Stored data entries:
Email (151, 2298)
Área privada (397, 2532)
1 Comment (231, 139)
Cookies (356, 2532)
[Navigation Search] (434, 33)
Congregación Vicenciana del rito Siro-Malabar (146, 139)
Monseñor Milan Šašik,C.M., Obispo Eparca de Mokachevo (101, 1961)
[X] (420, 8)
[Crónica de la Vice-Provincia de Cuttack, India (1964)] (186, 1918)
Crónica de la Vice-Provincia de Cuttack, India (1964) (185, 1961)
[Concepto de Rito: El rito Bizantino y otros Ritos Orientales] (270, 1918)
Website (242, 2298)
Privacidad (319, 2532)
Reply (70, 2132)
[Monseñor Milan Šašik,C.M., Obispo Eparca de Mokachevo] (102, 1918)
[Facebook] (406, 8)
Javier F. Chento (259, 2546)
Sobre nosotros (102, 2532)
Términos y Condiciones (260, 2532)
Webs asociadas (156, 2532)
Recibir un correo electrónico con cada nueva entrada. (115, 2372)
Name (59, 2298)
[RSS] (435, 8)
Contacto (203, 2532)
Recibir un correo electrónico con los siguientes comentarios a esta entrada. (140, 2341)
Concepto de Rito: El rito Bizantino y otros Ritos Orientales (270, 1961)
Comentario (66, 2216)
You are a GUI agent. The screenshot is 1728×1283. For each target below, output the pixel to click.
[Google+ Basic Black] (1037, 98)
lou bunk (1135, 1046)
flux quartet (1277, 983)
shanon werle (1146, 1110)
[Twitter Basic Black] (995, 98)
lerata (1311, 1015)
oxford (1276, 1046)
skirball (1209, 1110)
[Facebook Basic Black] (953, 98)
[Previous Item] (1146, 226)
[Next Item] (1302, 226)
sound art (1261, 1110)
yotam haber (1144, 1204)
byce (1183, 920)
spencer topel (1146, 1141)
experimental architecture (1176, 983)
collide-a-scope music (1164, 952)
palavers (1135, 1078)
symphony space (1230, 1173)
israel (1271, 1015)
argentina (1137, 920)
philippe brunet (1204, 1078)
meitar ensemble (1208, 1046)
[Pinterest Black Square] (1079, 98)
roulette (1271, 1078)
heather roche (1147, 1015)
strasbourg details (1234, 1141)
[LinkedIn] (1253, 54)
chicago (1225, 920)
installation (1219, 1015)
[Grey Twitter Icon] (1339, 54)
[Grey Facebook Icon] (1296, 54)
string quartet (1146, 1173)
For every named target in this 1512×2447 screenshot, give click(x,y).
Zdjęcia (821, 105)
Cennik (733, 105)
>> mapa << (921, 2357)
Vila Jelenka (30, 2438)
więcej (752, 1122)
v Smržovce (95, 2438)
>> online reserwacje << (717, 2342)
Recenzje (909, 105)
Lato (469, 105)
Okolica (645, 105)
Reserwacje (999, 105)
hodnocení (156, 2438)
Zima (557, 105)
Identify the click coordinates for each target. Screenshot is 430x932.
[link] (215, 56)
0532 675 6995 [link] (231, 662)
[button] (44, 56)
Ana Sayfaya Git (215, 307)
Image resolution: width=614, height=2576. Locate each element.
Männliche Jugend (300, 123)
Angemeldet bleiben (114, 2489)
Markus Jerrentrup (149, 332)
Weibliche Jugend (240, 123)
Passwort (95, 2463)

◆ WORK ORDER:
Make a word-for-word copy of the records.

◆ REPLY:
Email (151, 2298)
Área privada (397, 2532)
1 Comment (231, 139)
Cookies (356, 2532)
[Navigation Search] (434, 33)
Congregación Vicenciana del rito Siro-Malabar (146, 139)
Monseñor Milan Šašik,C.M., Obispo Eparca de Mokachevo (101, 1961)
[X] (420, 8)
[Crónica de la Vice-Provincia de Cuttack, India (1964)] (186, 1918)
Crónica de la Vice-Provincia de Cuttack, India (1964) (185, 1961)
[Concepto de Rito: El rito Bizantino y otros Ritos Orientales] (270, 1918)
Website (242, 2298)
Privacidad (319, 2532)
Reply (70, 2132)
[Monseñor Milan Šašik,C.M., Obispo Eparca de Mokachevo] (102, 1918)
[Facebook] (406, 8)
Javier F. Chento (259, 2546)
Sobre nosotros (102, 2532)
Términos y Condiciones (260, 2532)
Webs asociadas (156, 2532)
Recibir un correo electrónico con cada nueva entrada. (115, 2372)
Name (59, 2298)
[RSS] (435, 8)
Contacto (203, 2532)
Recibir un correo electrónico con los siguientes comentarios a esta entrada. (140, 2341)
Concepto de Rito: El rito Bizantino y otros Ritos Orientales (270, 1961)
Comentario (66, 2216)
You are a GUI agent. The screenshot is 1728×1283. For each target below, output the pixel to click.
[Google+ Basic Black] (1037, 98)
lou bunk (1135, 1046)
flux quartet (1277, 983)
shanon werle (1146, 1110)
[Twitter Basic Black] (995, 98)
lerata (1311, 1015)
oxford (1276, 1046)
skirball (1209, 1110)
[Facebook Basic Black] (953, 98)
[Previous Item] (1146, 226)
[Next Item] (1302, 226)
sound art (1261, 1110)
yotam haber (1144, 1204)
byce (1183, 920)
spencer topel (1146, 1141)
experimental architecture (1176, 983)
collide-a-scope music (1164, 952)
palavers (1135, 1078)
symphony space (1230, 1173)
israel (1271, 1015)
argentina (1137, 920)
philippe brunet (1204, 1078)
meitar ensemble (1208, 1046)
[Pinterest Black Square] (1079, 98)
roulette (1271, 1078)
heather roche (1147, 1015)
strasbourg details (1234, 1141)
[LinkedIn] (1253, 54)
chicago (1225, 920)
installation (1219, 1015)
[Grey Twitter Icon] (1339, 54)
[Grey Facebook Icon] (1296, 54)
string quartet (1146, 1173)
For every named target in this 1512×2447 screenshot, give click(x,y).
Zdjęcia (821, 105)
Cennik (733, 105)
>> mapa << (921, 2357)
Vila Jelenka (30, 2438)
więcej (752, 1122)
v Smržovce (95, 2438)
>> online reserwacje << (717, 2342)
Recenzje (909, 105)
Lato (469, 105)
Okolica (645, 105)
Reserwacje (999, 105)
hodnocení (156, 2438)
Zima (557, 105)
Identify the click coordinates for each target. Screenshot is 430x932.
[link] (215, 56)
0532 675 6995 [link] (231, 662)
[button] (44, 56)
Ana Sayfaya Git (215, 307)
Image resolution: width=614, height=2576. Locate each element.
Männliche Jugend (300, 123)
Angemeldet bleiben (114, 2489)
Markus Jerrentrup (149, 332)
Weibliche Jugend (240, 123)
Passwort (95, 2463)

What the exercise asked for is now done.